Con ordinanza n. 1780 depositata il 26 gennaio 2011 le Sezioni Unite Civili della Corte di Cassazione hanno affermato che il contrassegno SIAE ha natura tributaria e questo elemento servirebbe a radicare la giurisdizione delle commissioni tributarie, indipendentemente dal nomen iuris che viene attribuito dal legislatore alla prestazione patrimoniale imposta.
Il regolamento preventivo di giurisdizione è stato proposto da SIAE nelle more di un procedimento di opposizione a decreto ingiuntivo che vedeva contrapposte la società di gestione collettiva del diritto d’autore da una parte, e una società dall’altra che ha richiesto di quanto da essa pagato nel periodo compreso tra il 2004 e il 2008 per il contrassegno apposto sui supporti multimediali ai sensi dell’art. 181-bis, L. n. 633 del 1941.
Evidentemente la richiesta di rimborso riguarda il costo vivo del cd. “bollino”, come stabilito dai regolamenti vigenti, e non certo il compenso per l’autorizzazione a utilizzare i contenuti tutelati dalla SIAE.
Partendo da una definizione data dalla Corte di Giustizia Europea (sentenza dell’8 novembre 2007 in causa C-20/05), le Sezioni Unite hanno spiegato che il contrassegno ha la funzione di autentificazione del prodotto ai fini della commercializzazione, in modo da garantire al consumatore che il prodotto acquistato è legittimo e non è un prodotto pirata. La Corte ha poi precisato che la doverosità della prestazione e il collegamento di questa alla pubblica spesa con riferimento a un presupposto economicamente rilevante attribuiscono al contrassegno SIAE natura tributaria.
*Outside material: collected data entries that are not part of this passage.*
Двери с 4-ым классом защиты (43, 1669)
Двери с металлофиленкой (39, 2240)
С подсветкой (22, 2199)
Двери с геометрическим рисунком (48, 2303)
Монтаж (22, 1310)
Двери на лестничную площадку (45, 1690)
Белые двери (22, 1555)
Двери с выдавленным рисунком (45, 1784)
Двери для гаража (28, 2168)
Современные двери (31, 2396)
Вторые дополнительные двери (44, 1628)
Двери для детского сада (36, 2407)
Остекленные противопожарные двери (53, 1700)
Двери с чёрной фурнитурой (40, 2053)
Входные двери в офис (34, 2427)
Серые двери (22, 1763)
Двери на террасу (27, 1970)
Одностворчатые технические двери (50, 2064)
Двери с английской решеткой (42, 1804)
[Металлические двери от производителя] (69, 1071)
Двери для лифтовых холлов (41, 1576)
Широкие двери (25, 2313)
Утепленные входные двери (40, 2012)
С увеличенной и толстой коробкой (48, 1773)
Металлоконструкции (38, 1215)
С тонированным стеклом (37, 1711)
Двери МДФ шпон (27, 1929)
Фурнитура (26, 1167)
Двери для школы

Ciò comporta, restando comunque irrilevante il nomen iuris attribuito dal legislatore alla prestazione patrimoniale imposta, alla luce della nuova formulazione dell’art. 2, D.Lgs. n. 546 del 1992, l’attribuzione delle controversie relative al contrassegno SIAE alla giurisdizione del giudice tributario, alla quale, intatti, appartengono tutte le controversie aventi ad oggetto i tributi di ogni genere e specie comunque denominati.